-- Source data follows --

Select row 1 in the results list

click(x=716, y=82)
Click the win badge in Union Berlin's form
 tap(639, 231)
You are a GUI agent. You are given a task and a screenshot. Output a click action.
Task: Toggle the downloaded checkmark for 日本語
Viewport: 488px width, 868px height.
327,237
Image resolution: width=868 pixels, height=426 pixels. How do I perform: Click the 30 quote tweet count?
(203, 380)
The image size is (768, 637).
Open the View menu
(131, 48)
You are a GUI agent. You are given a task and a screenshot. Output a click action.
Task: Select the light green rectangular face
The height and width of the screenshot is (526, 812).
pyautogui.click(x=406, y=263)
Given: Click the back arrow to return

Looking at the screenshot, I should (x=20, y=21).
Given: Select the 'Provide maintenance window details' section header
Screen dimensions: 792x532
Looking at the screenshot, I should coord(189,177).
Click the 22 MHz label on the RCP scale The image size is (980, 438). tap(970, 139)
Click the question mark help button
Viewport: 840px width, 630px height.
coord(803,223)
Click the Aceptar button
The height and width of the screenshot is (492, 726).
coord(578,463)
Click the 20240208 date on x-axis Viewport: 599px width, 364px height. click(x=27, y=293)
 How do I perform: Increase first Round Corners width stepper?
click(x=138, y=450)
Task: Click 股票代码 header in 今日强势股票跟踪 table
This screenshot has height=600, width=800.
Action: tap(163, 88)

-- Source data concluded --

Return only those lines that run from the one containing "Given: Click the back arrow to return" through the end of the entries, keeping each exactly as written.

The completed task —
Given: Click the back arrow to return

Looking at the screenshot, I should (x=20, y=21).
Given: Select the 'Provide maintenance window details' section header
Screen dimensions: 792x532
Looking at the screenshot, I should coord(189,177).
Click the 22 MHz label on the RCP scale The image size is (980, 438). tap(970, 139)
Click the question mark help button
Viewport: 840px width, 630px height.
coord(803,223)
Click the Aceptar button
The height and width of the screenshot is (492, 726).
coord(578,463)
Click the 20240208 date on x-axis Viewport: 599px width, 364px height. click(x=27, y=293)
 How do I perform: Increase first Round Corners width stepper?
click(x=138, y=450)
Task: Click 股票代码 header in 今日强势股票跟踪 table
This screenshot has height=600, width=800.
Action: tap(163, 88)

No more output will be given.